Method 3: A bootstrap test for identical distributions. 
Source: https://campus.datacamp.com/courses/statistical-thinking-in-python-part-2/introduction-to-hypothesis-testing?ex=12

In [140]:

# Concatenate forces: forces_concat
total_concat = np.concatenate((w_calls, b_calls))

In [141]:
# Initialize bootstrap replicates: bs_replicates
bs_replicates = np.empty(10000)

for i in range(10000):
    # Generate bootstrap sample
    bs_sample = np.random.choice(total_concat, size=len(total_concat))
    
    # Compute replicate
    bs_replicates[i] = diff_of_means(bs_sample[:len(b_calls)],
                                     bs_sample[len(b_calls):])

In [142]:
# Compute difference of mean impact force from experiment: empirical_diff_means
empirical_diff_means = diff_of_means(w_calls, b_calls)

In [143]:
# Compute and print p-value: p
p = np.sum(bs_replicates >= empirical_diff_means) / len(bs_replicates)
print('p-value =', p)

p-value = 0.0001


**Conclusion from Bootstrap testing:** Since the p value are low with both methods, we can reject the null hypothesis that there is no difference between white and black call back rates. 

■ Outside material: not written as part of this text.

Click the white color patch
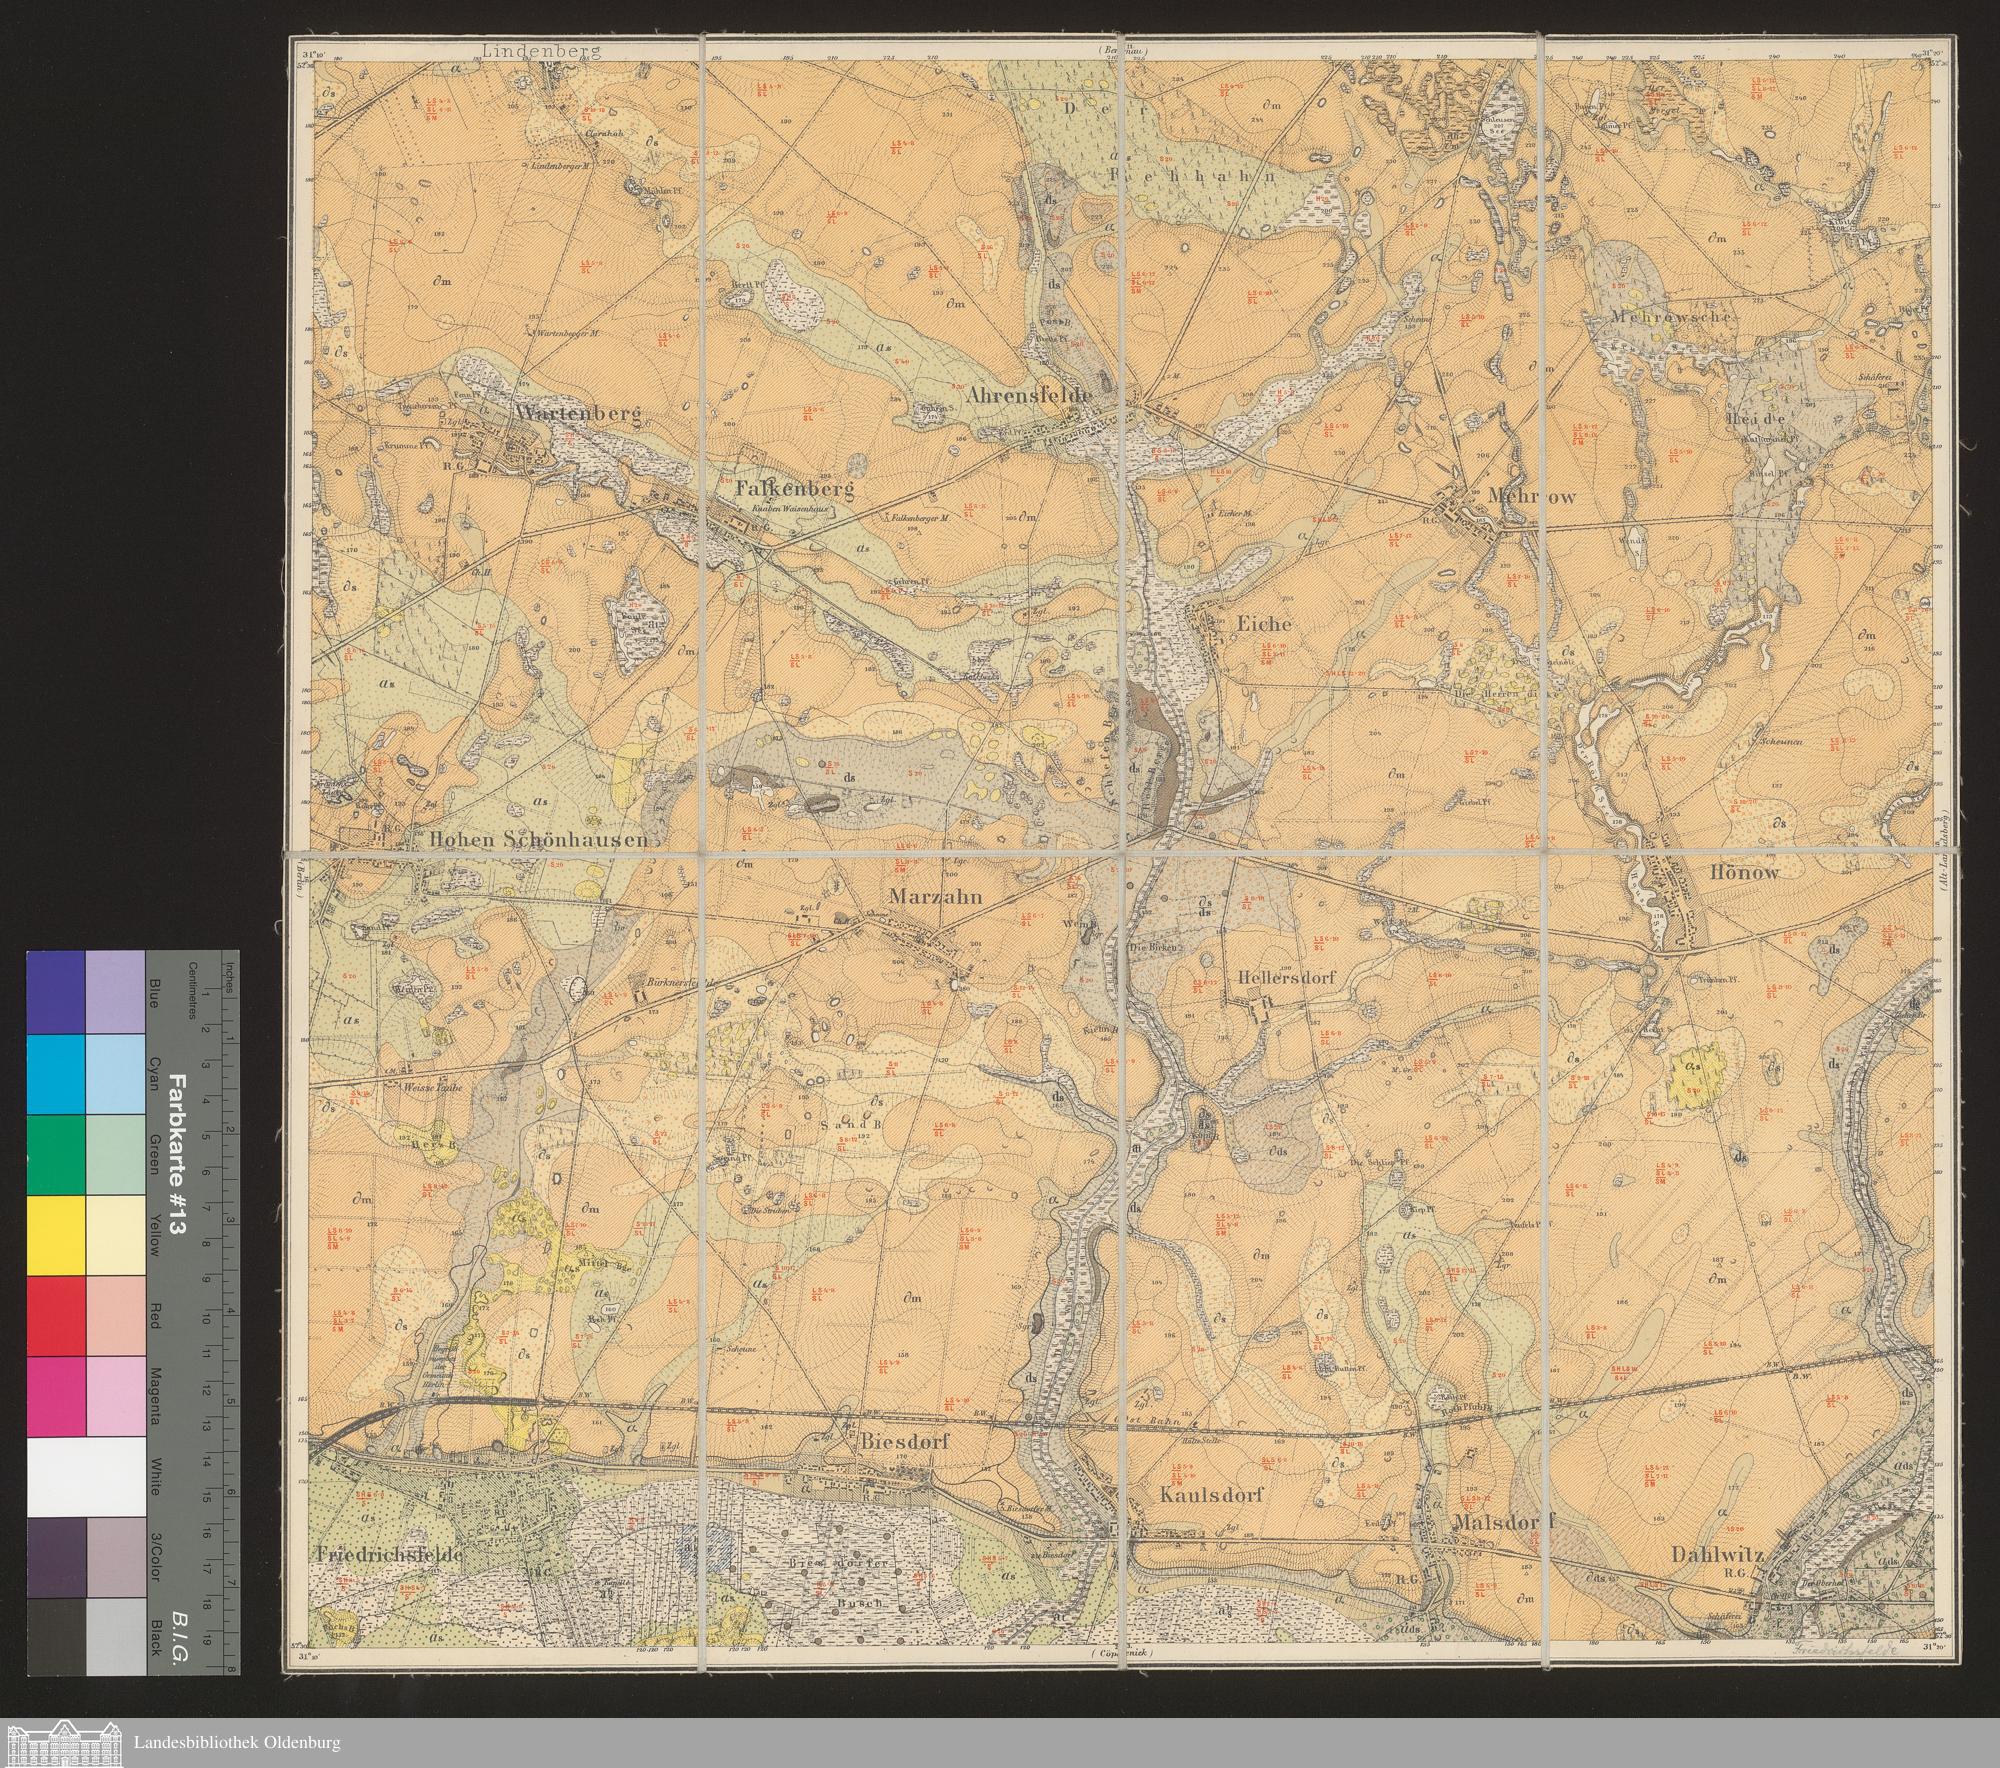 coord(87,1479)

### Q4 What is the analysis results ? 

Frequentist, bootstrapping and permutation methods suggest that the difference in the callback between balck and white is significant. 

### Q5: Does your analysis mean that race/name is the most important factor in callback success? Why or why not? If not, how would you amend your analysis?

There is a strong indication that race plays an important role in determining if one can find a job in US markets.

However it does not mean that race is the most important factor for call backs. We will have to perfom multivariate analysis to determine which factors are important and the most important factor which determines the call back success.